» Task requirements:
Convert every line of the items below into a Markdown table with the columns Row and Line. Number each row, and leave out blank lines.

-- START --

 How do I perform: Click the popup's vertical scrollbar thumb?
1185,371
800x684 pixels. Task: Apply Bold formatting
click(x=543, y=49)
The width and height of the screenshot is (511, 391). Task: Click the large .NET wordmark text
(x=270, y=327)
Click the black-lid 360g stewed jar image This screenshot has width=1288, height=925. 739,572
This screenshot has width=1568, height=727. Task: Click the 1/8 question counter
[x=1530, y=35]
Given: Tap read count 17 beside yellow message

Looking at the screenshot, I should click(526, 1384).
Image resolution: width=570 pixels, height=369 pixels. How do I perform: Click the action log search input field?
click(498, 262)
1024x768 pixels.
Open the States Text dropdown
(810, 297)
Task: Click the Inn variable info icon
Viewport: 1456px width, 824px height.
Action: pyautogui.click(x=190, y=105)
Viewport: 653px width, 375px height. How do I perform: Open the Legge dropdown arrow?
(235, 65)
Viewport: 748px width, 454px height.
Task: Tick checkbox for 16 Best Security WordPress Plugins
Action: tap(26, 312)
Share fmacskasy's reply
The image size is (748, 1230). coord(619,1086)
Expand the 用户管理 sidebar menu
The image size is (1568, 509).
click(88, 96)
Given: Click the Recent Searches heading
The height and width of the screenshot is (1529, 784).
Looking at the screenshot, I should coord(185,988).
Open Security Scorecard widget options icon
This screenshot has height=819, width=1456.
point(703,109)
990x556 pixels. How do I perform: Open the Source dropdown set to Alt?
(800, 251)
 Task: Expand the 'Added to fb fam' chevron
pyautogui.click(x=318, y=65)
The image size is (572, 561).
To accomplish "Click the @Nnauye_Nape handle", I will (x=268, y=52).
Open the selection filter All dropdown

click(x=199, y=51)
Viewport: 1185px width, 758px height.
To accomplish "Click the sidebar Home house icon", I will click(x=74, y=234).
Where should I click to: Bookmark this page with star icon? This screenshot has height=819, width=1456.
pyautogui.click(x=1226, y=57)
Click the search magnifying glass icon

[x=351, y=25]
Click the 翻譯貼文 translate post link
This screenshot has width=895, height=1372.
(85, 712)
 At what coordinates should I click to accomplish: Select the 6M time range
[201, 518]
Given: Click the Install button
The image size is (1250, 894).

-- END --

» Answer to this exercise:
| Row | Line |
|---|---|
| 1 |  How do I perform: Click the popup's vertical scrollbar thumb? |
| 2 | 1185,371 |
| 3 | 800x684 pixels. Task: Apply Bold formatting |
| 4 | click(x=543, y=49) |
| 5 | The width and height of the screenshot is (511, 391). Task: Click the large .NET wordmark text |
| 6 | (x=270, y=327) |
| 7 | Click the black-lid 360g stewed jar image This screenshot has width=1288, height=925. 739,572 |
| 8 | This screenshot has width=1568, height=727. Task: Click the 1/8 question counter |
| 9 | [x=1530, y=35] |
| 10 | Given: Tap read count 17 beside yellow message |
| 11 | Looking at the screenshot, I should click(526, 1384). |
| 12 | Image resolution: width=570 pixels, height=369 pixels. How do I perform: Click the action log search input field? |
| 13 | click(498, 262) |
| 14 | 1024x768 pixels. |
| 15 | Open the States Text dropdown |
| 16 | (810, 297) |
| 17 | Task: Click the Inn variable info icon |
| 18 | Viewport: 1456px width, 824px height. |
| 19 | Action: pyautogui.click(x=190, y=105) |
| 20 | Viewport: 653px width, 375px height. How do I perform: Open the Legge dropdown arrow? |
| 21 | (235, 65) |
| 22 | Viewport: 748px width, 454px height. |
| 23 | Task: Tick checkbox for 16 Best Security WordPress Plugins |
| 24 | Action: tap(26, 312) |
| 25 | Share fmacskasy's reply |
| 26 | The image size is (748, 1230). coord(619,1086) |
| 27 | Expand the 用户管理 sidebar menu |
| 28 | The image size is (1568, 509). |
| 29 | click(88, 96) |
| 30 | Given: Click the Recent Searches heading |
| 31 | The height and width of the screenshot is (1529, 784). |
| 32 | Looking at the screenshot, I should coord(185,988). |
| 33 | Open Security Scorecard widget options icon |
| 34 | This screenshot has height=819, width=1456. |
| 35 | point(703,109) |
| 36 | 990x556 pixels. How do I perform: Open the Source dropdown set to Alt? |
| 37 | (800, 251) |
| 38 |  Task: Expand the 'Added to fb fam' chevron |
| 39 | pyautogui.click(x=318, y=65) |
| 40 | The image size is (572, 561). |
| 41 | To accomplish "Click the @Nnauye_Nape handle", I will (x=268, y=52). |
| 42 | Open the selection filter All dropdown |
| 43 | click(x=199, y=51) |
| 44 | Viewport: 1185px width, 758px height. |
| 45 | To accomplish "Click the sidebar Home house icon", I will click(x=74, y=234). |
| 46 | Where should I click to: Bookmark this page with star icon? This screenshot has height=819, width=1456. |
| 47 | pyautogui.click(x=1226, y=57) |
| 48 | Click the search magnifying glass icon |
| 49 | [x=351, y=25] |
| 50 | Click the 翻譯貼文 translate post link |
| 51 | This screenshot has width=895, height=1372. |
| 52 | (85, 712) |
| 53 |  At what coordinates should I click to accomplish: Select the 6M time range |
| 54 | [201, 518] |
| 55 | Given: Click the Install button |
| 56 | The image size is (1250, 894). |